This is the most scoring paper if you follow a smart study pattern. Constitution is a vast subject, and therefore, it carries 16 marks, which is understandable, but, subjects like Transfer of Property Act and Specific Relief Act are small subjects, and allotting 16 marks for these subjects is a huge number. Here, you can actually study smartly. Start with the Constitution, CPC and Contract Act, as these are lengthy subjects and carry huge weightage. Then take up the Specific Relief Act and Transfer of Property Act, as these are comparatively small subjects but again carry huge weightage. Furthermore, the Constitution is one such subject that you have been studying for a very long time if you have prepared for CLAT UG or other such entrance exams. So, this will be an easy subject for you, as it has been observed that only basic questions are asked from the Constitution. 

Paper II – Article and Summary Writing

Paper-II can prove to be the most scoring one for you, as you can actually get full marks in translation, but it requires practice. For this, you are required to be well-versed with both Hindi and English words. This will eventually come with practice and for this you will have to start preparing at least a year ago. Try solving previous years’ question papers, always search for the Hindi translation of every word you come across because this is a natural process that will come with practice. It is not something that you can simply learn and go with. 

The same is the case with writing on social and legal issues; you must keep up with the trending issues of the 9-10 months before the exam. Also, merely knowing about the recent issue is not enough; rather you must know its history, legal, social, and political impacts, its legality, etc. This means you must have complete knowledge of everything. Eventually, this is also not something that you can learn and go; start preparing for it by writing at least two essays in a week on trending social and legal issues. Through this, by the time of your exams, you will already have a lot of essays written by you. This will help you inculcate a writing habit as well as provide knowledge. 

Paper III – (Local Laws, Criminal Laws, and Procedure)

SubjectsMarks
MP Accommodation Control Act, 196116 Marks
MP Land Revenue Act, 195916 Marks 
Indian Evidence Act, 187216 Marks
Indian Penal Code, 186016 Marks
Code of Criminal Procedure, 197316 Marks
Negotiable Instrument 08 Marks
Other laws 12 Marks 

This is the main paper where you have to start studying from the Prelims as here you’ll get the major criminal subjects along with the Madhya Pradesh land laws. You are supposed to prepare the major three criminal subjects properly and in depth, the Indian Evidence Act, 1872, the Indian Penal Code, 1860; and the Code of Criminal Procedure, 1973. Now, you can act smart while studying the local land laws, as MP Land Revenue Act, 1959 is a vast subject that carries 16 marks. So ideally, you should study this after completing the major criminal subjects. Furthermore, MP Accommodation Control Act, 1961 is comparatively smaller topic and it still carries the same 16 marks weightage. 

Studying local laws can be easy and difficult at the same time, difficult in the sense that there are various provisions related to a particular state that you are supposed to remember. In contrast, they are easy as you only have to study the bare act thoroughly; no additional reference book is required. 

In the Madhya Pradesh Judicial Service Exam, a decent weightage is given to MP land laws, and if you study them with dedication for 20-30 days, you’ll be able to cover the whole land laws.
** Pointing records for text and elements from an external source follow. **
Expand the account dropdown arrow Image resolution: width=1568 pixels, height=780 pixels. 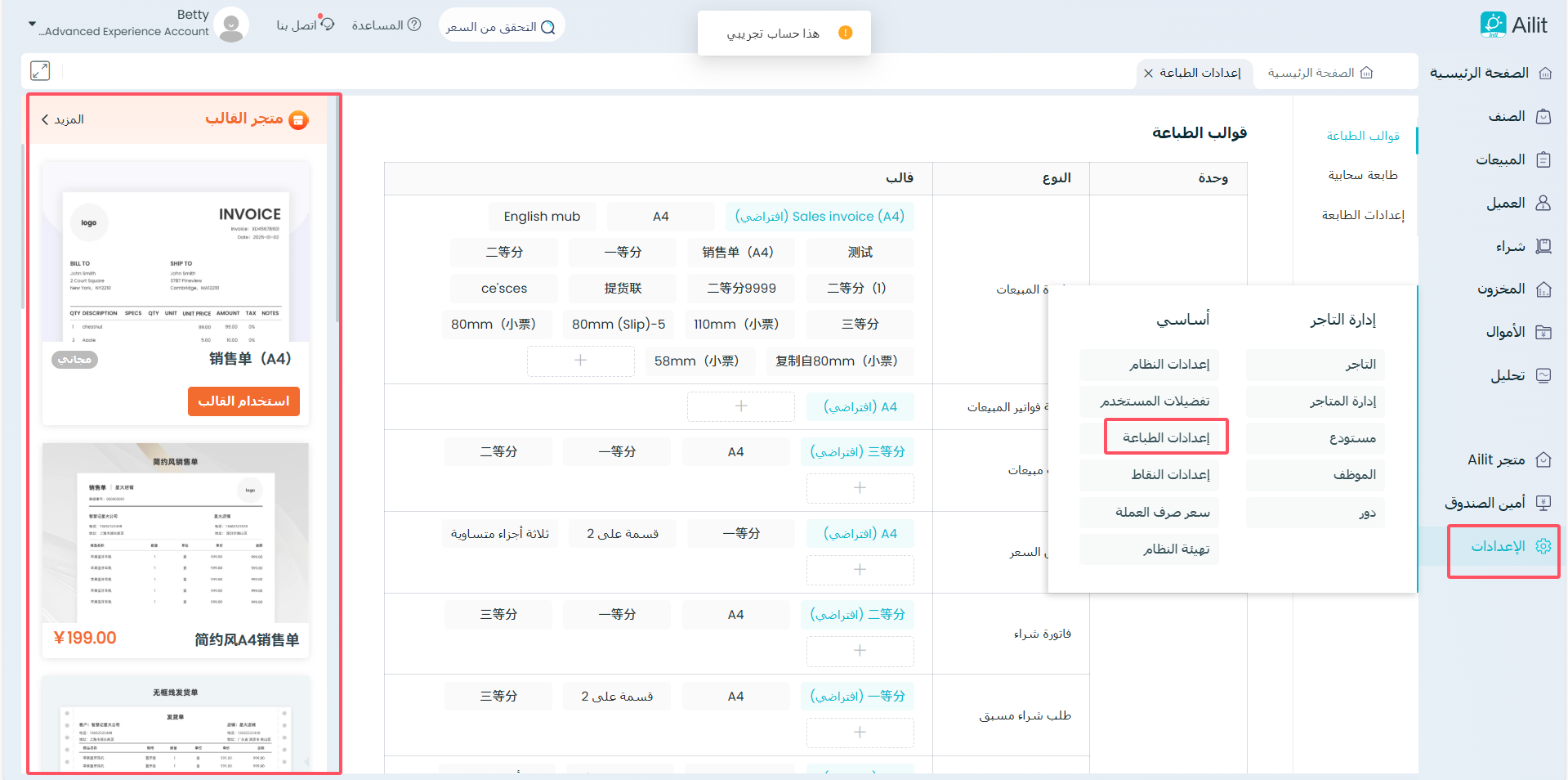pyautogui.click(x=32, y=25)
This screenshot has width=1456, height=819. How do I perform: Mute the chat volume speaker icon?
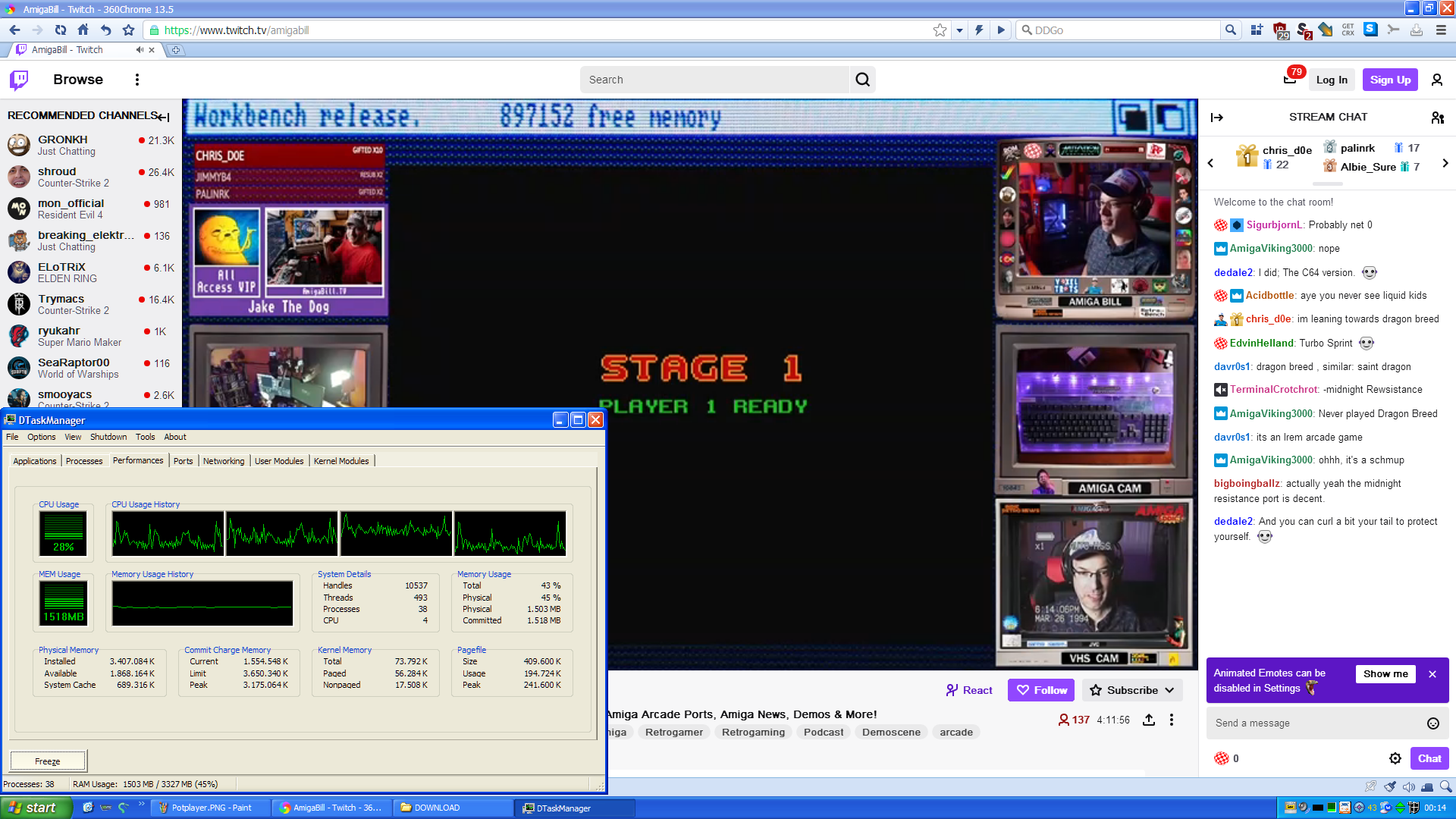coord(1408,786)
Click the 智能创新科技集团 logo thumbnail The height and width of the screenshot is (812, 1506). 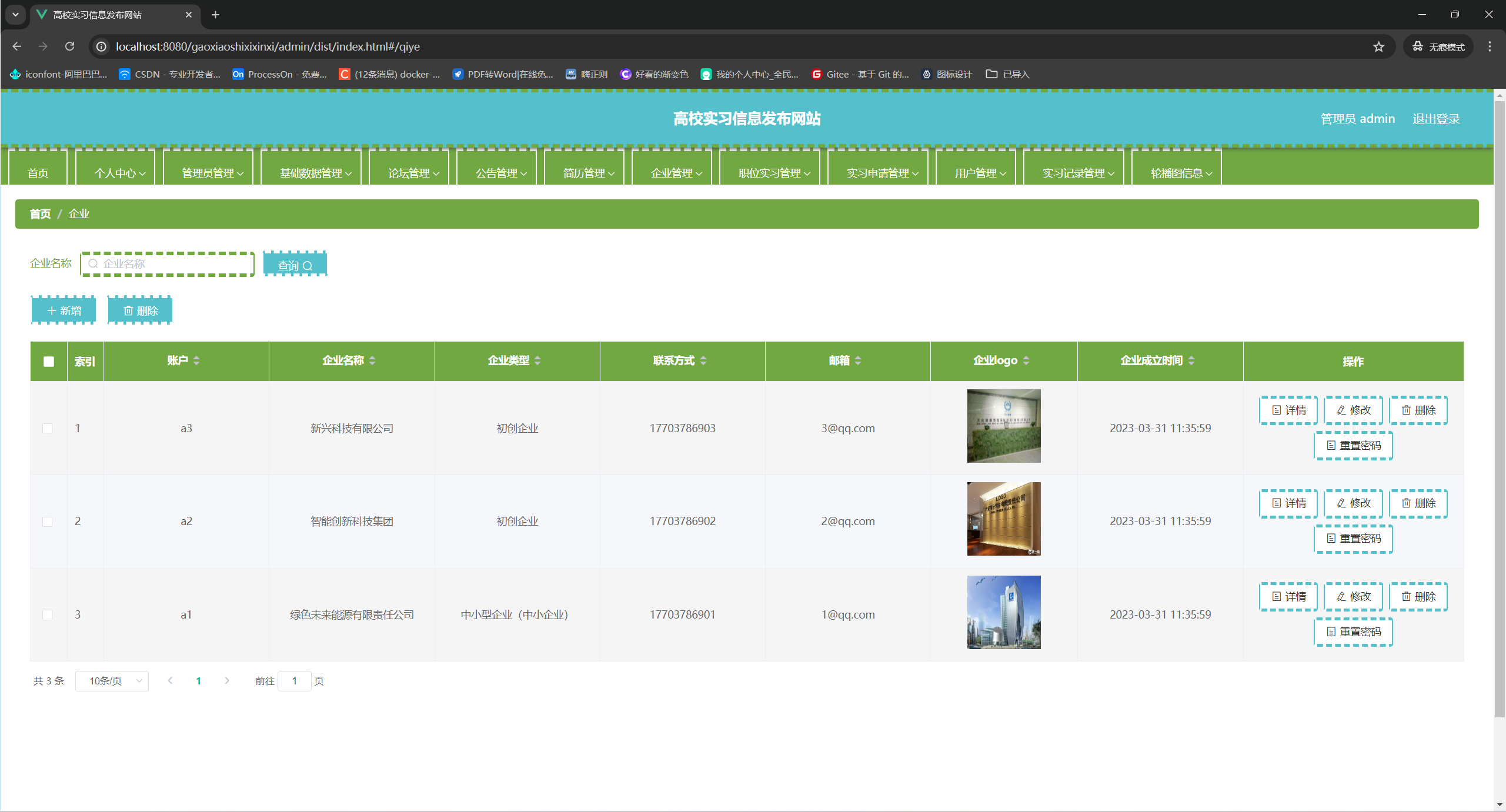point(1003,519)
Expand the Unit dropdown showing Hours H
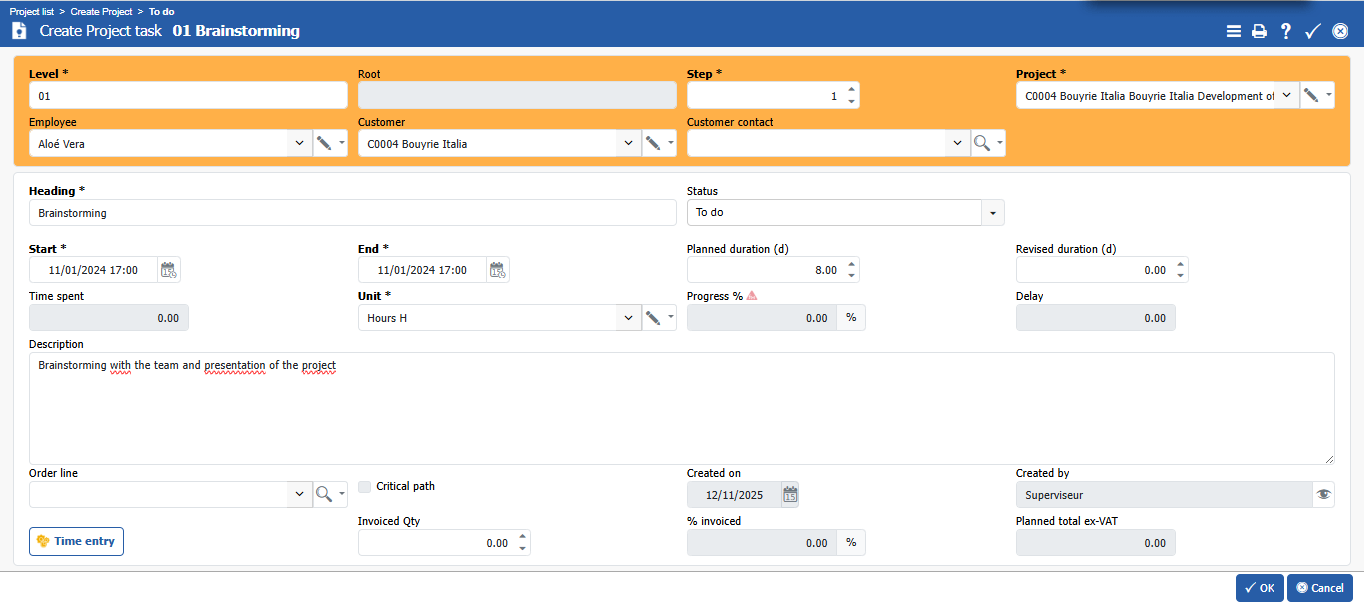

The only thing required is revision, and then you can easily answer the questions by applying simple logic. The questions related to land laws are basic and easy. 

Paper IV – Judgement Writing

Topic Marks
Judgement/ order (civil) writing40 marks 
Judgement/ order (criminal) writing 40 marks 
Framing of charges10 marks 
Framing of issues10 marks

After passing this exam, you will enter the judiciary, where you’ll give judgements, and this is a very important role that someone can ever play. For this, it is important to judge your decision making skills. The judgement writing paper evaluates your understanding of the facts, law, court procedure, and the judgements you make. Judgement can be different for different people and depends on the view of a person on a particular matter; therefore, when a judge passes an order, it is done by properly understanding the facts, applying the law, and then reaching a conclusion. 

In the judgement writing paper, the students are asked to write a civil or criminal judgement by evaluating the evidence and issues. This is solely to understand the analytical ability of an individual and to determine whether he or she is fit for delivering justice to the people. 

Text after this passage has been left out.